Materials and methods

Study area

The state Kerala is situated in the south-western end of the Indian subcontinent and geographically located between 8° 17′ 30" and 12° 47′ 40" north latitude and 74° 27′ 47" and 77° 37′ 12" east longitudes. It lies between the Arabian Sea in the west and the Western Ghats in the east with an area of 38,863 km2. The state shares boarder with Tamil Nadu and Karnataka states. Geographically Kerala is divided into three parts highland, mid plains and coastal areas. The area in and around the Western Ghats is mostly hilly and thick evergreen rainforests. The major rivers of Kerala originate from these highlands. The lakes and backwaters make Kerala a water rich land mass state. The state consist of rich bio-diversity and Western Ghats region is one of the biodiversity hotspots in the world.

Epidemiological data

Reported month wise positive dengue case data were obtained from the annual reports of the state surveillance unit, Integrated Disease Surveillance Programme (IDSP), Directorate of Health Services, Kerala for the study period from January 2003 to December 2017. The incidence rate of dengue was calculated by dividing the total number of cases with the total population of Kerala state for a particular year and district was multiplied by a factor of per million population.

Meteorological data

The monthly meteorological data of mean temperature (mean. temp in °C), total rainfall (mm), relative humidity (RH in %), soil moisture (SM), and NINO 3.4 were obtained from the Indian Meteorological Department (IMD), Pune and National Oceanic and Atmospheric Administration (NOAA), USA for the period of 2003 to 2017.

Data processing

The dataset consists of dengue cases and weather variables from January 2003 to December 2017 were used for the study.
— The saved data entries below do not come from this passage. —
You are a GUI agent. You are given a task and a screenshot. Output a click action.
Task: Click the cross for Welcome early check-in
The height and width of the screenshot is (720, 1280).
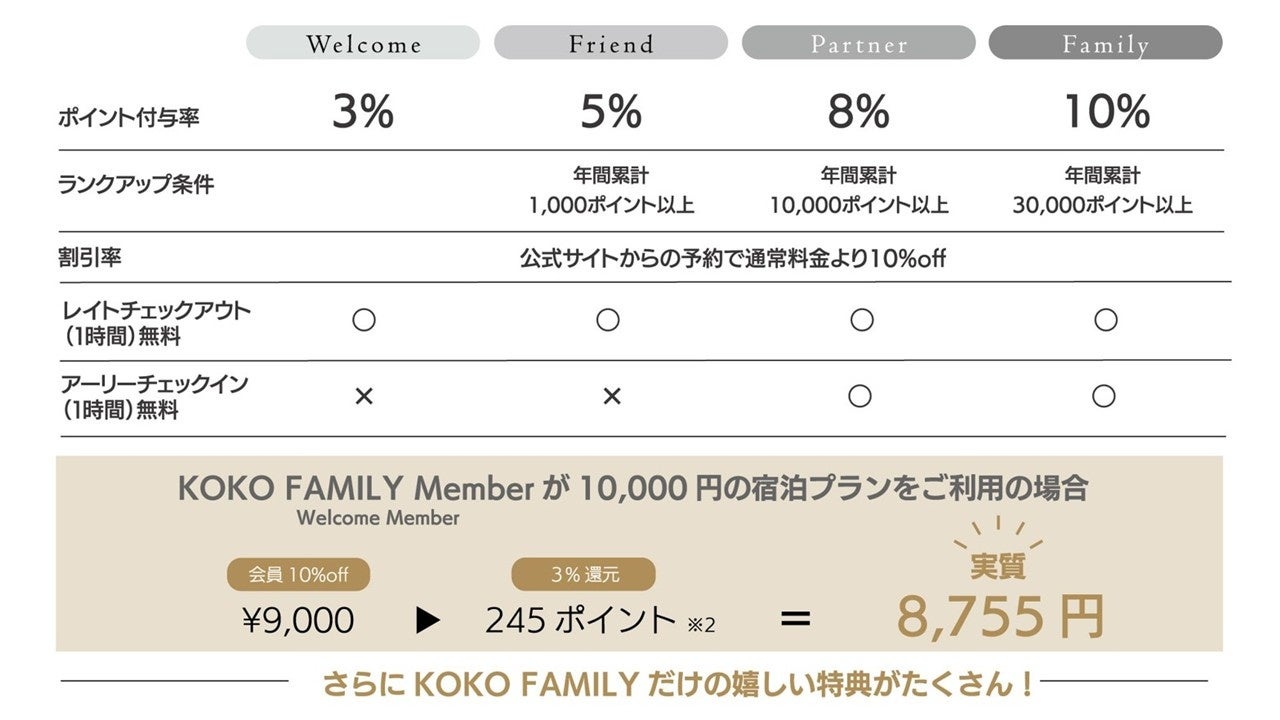364,397
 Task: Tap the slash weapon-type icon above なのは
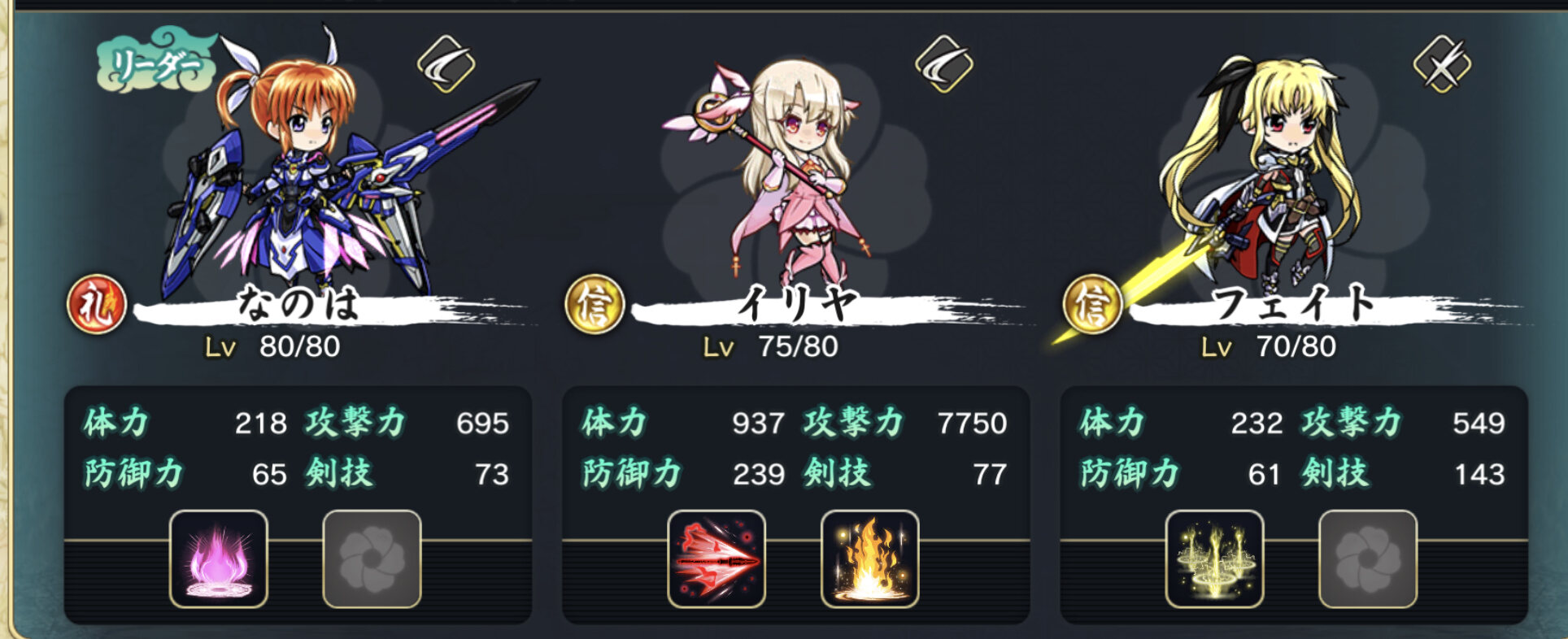446,63
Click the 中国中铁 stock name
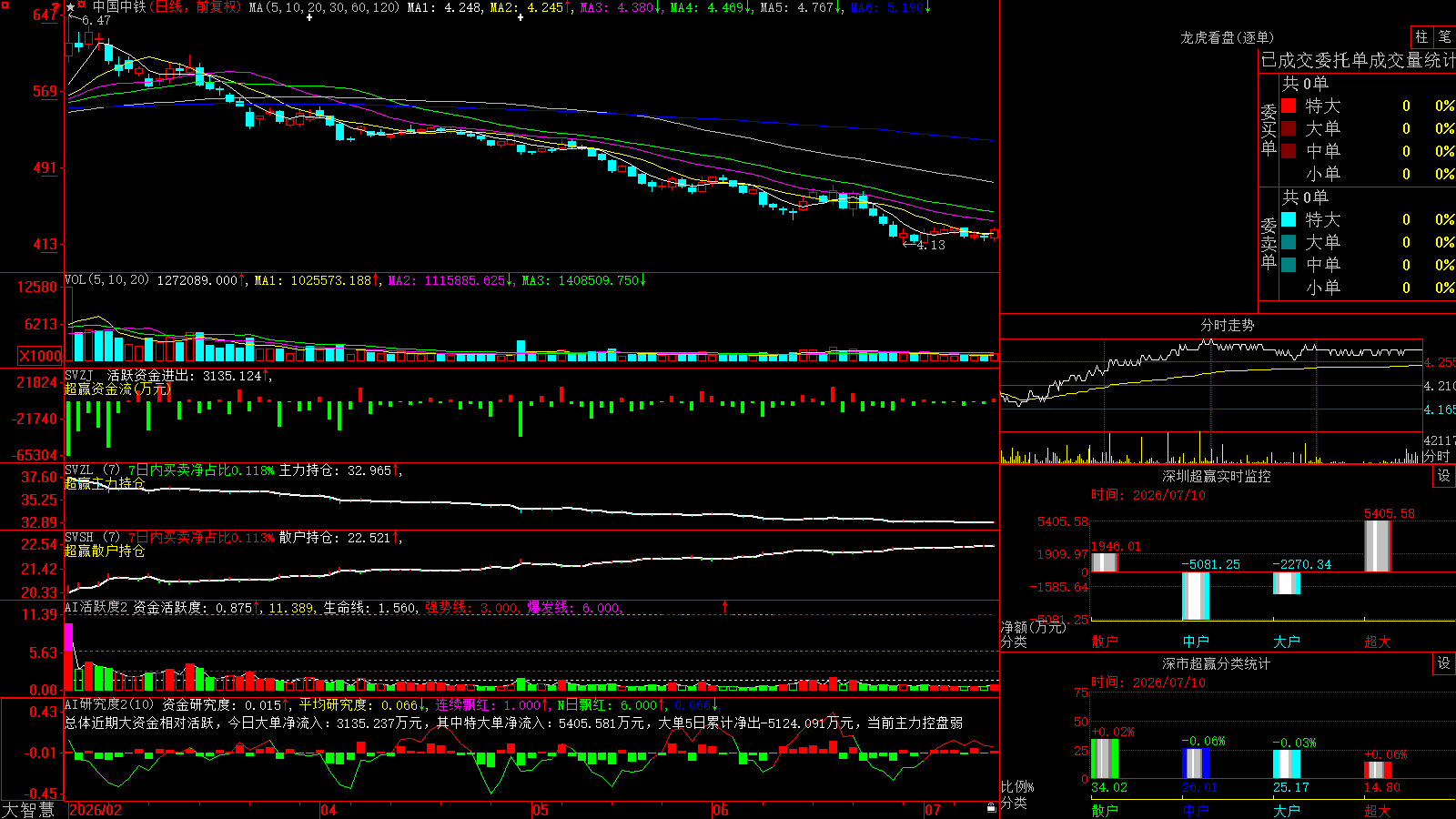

Prior to the analysis, feature engineering was carried out to generate new features of variables or transform original data in to more informative format. The study considers two datasets, the first dataset is raw data consist of weather parameters such as monthly mean temperature, rainfall, relative humidity (RH), soil moisture (SM), NINO 3.4, and dengue cases (ln: natural logarithm), and this dataset is denoted as DS1. The second dataset consists of delayed time lags to the first dataset to take temporal characteristics into account and this dataset is denoted as DS2. To capture the delayed effect of climatic factors on dengue transmission, cross correlation analysis was performed and determined the appropriate lag time for each meteorological factor between 0 to 12 months lag. The most significant lagged terms were observed those are Nino3.4 with two-month lag (Nino3.4_2), mean temperature with three months lag (Mean.Temp_3), soil moisture with one-month lag (SM_1), rainfall and relative humidity with zero-month lag (Rainfall_0 & RH_0) were considered as explanatory variables in lagged climate dataset (DS2). Similarly, the autocorrelation analysis (ACF) was performed to assess the impact of previous dengue cases on the current dengue cases. A strong autocorrelation was observed with 1-month lag; hence, ACF1 feature is considered as one of the explanatory variable along with significant lagged terms of climate factors.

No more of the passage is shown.